§ **Given text**:
▶
Pseudonymization still applies
This is the part we cannot bolt onto someone else's defer_loading. The two pillars mcpgate built first — PII pseudonymization with rehydration, and two-layer policy hooks — apply to long-tail actions the same way they apply to hand-written ones. An auto-imported Microsoft Graph endpoint goes through the same pseudonymize-on-the-way-out, rehydrate-on-the-way-back pipeline. Hooks see the call and can deny it before the gateway dispatches.
None of this is exclusive to mcpgate — any gateway can choose to build dynamic discovery on top of an existing PII/policy substrate. But several gateways shipped discovery before the substrate, and retrofitting it after the fact tends to leak: every new endpoint becomes a new place where PII might escape unredacted. We shipped it the other way around, and we are glad we did.
What is still open
Three things we have not solved yet.
We have not published our own retrieval benchmark. Stacklok did, on Arcade.dev's harness. We should. The reason we have not is that the harness assumes a flat tool surface; our catalog has service scoping, which changes the recall denominator. The right answer is to publish numbers in both modes — scoped and unscoped — and we owe that work.
BM25 alone has a known ceiling. The same Arcade benchmark shows hybrid BM25-plus-semantic at 94%, pure BM25 around 64%. There is a clean path to a semantic-augmented retriever, and we have not taken it. The reason is honest: at 16,000 actions, BM25 is fast and predictable, and the cost of a semantic-embedding miss is harder to debug than a keyword miss. We will revisit when the catalog grows past ~50,000 entries or when we have ground-truth labels to train against.
Swarm promotion of long-tail to first-class. If 200 customers all activate microsoft_graph.list_calendar_events, that action is no longer long-tail. It should be in the default tool set, with hand-curated description and parameter prose. We have the telemetry to detect this; we have not built the promotion pipeline. This is the next thing.
◀
§ **Data excerpt**:
▶
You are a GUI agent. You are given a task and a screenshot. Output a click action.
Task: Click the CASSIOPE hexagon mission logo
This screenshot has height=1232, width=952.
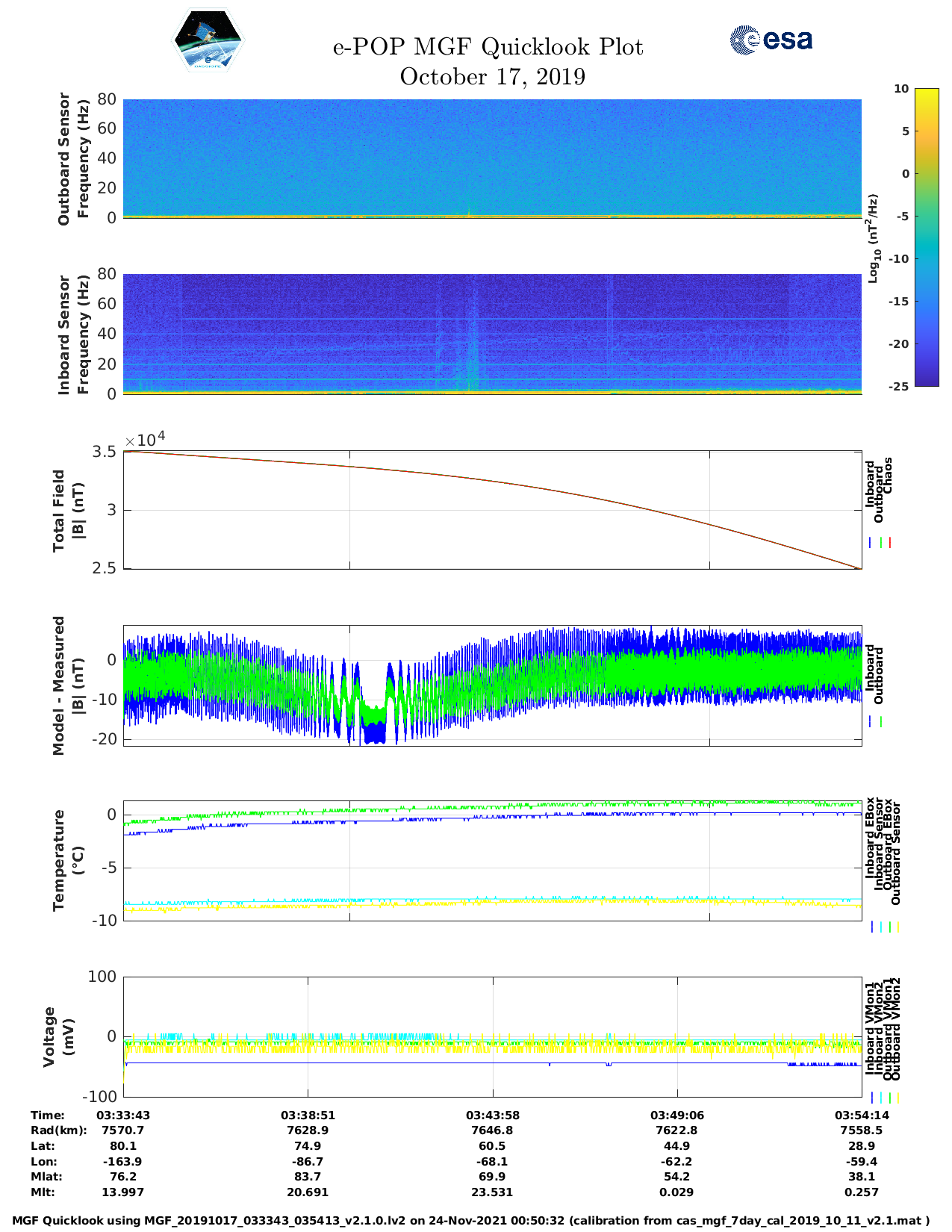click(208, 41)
◀
§ **Assignment 1**:
List the three unsolved matters that the mcpgate excerpt names in its "What is still open" section.
§ **Assignment 2**:
According to the mcpgate excerpt, at what catalog size will the team revisit adding a semantic-augmented retriever?
§ **Assignment 3**:
Pick up the mcpgate excerpt from its final sentence and keep writing.
The listing is not needed for any of this.

§ **Response box 1**:
1. Publishing mcpgate's own retrieval benchmark, with numbers in both scoped and unscoped modes.
2. Moving past the known ceiling of BM25 alone by adopting a semantic-augmented retriever.
3. Building a pipeline that promotes heavily activated long-tail actions to first-class tools in the default tool set.

§ **Response box 2**:
When the catalog grows past about 50,000 entries, or when they have ground-truth labels to train against.

§ **Response box 3**:
Honest scorecard
Six things we got right, two things we did not, ranked in the order we would defend if pressed:
- Per-service Beta toggle, default OFF. If we had shipped global-on, we would have spent the first week of May rolling it back for at least one customer.
- Risk tier at the action layer. Cheaper than per-call ACLs; more honest than "trust the model."
- Pairing the OpenAPI importer with dynamic discovery. The importer was already in the admin UI; what was missing was a way to use a full imported spec without overflowing
tools/list. The combination is what unlocks the long-tail — neither half by itself would have been enough. - BM25 over semantic, for now. We are giving up retrieval quality at the upper end in exchange for predictability. We think the trade is right at 16k actions; we are not sure it stays right at 50k.
- Reusing the existing pseudonymization + hooks substrate. One less place for PII to leak; one less policy surface to audit.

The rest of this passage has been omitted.